Hi,
I am trying to merge a bunch of vcf files into one vcf of known SNPs. The files are separated by chromosome. I am trying to figure out how to merge all the files but in a way that the chromosome number stays intact.. if that makes sense? I want to use this file with GATK so I don't just a bunch of mixed up merged vcf files.
I know there are a number of tools like vcf-merge, bcftools-merge, and GATK's CombineVariants
Does any one know which software would work best?

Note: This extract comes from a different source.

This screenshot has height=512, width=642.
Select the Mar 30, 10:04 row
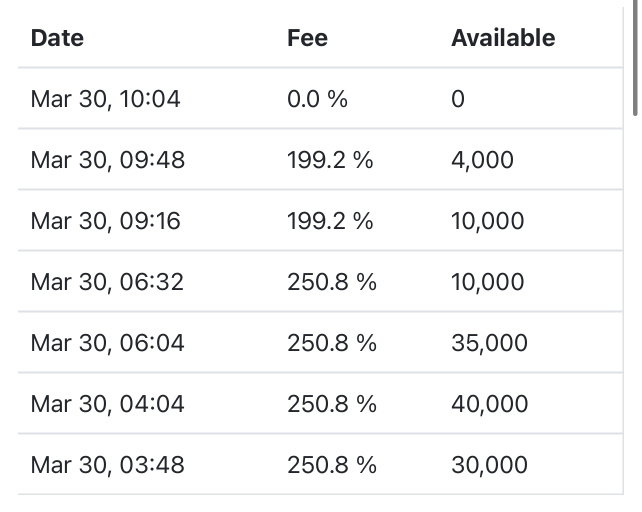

Also, does anyone have any suggestions/know and site that will have known SNP or indels? I got this first batch of vcf files from dbSNP
1) bcftools-merge or GATK's CombineVariant walker should be fine 2) Best in bioinformatics comes to user preference, ease of use and supported scientific literature. Both bcftools and GATK are well respected in bioinformatics community. 3) There are several that furnish known SNPs. Some of them are refined (for eg. COSMIC, HGMD, Clinvar etc) and some of them, not so much (for eg. dbSNP, hapmap, 1000G etc). If you can let us know what kind of SNP sources you are looking for, people here may help you out.
The organism I am working with is Felines, so I am willing to take whatever I can get. I am looking for SNP and indels really. I think ensembl has some data but it isn't super clear (http://useast.ensembl.org/info/data/ftp/index.html/). Ensembl has it listed at "Variation"
So really I am just looking for any suggestion for sources
You can find current cat VCF files in this directory.
Do you know what that files contains those? Both SNPs and Indels?
Take a look at the README file in that directory for details. There are also gvcf's available for Cat in this directory.
Thanks! I appreciate the help!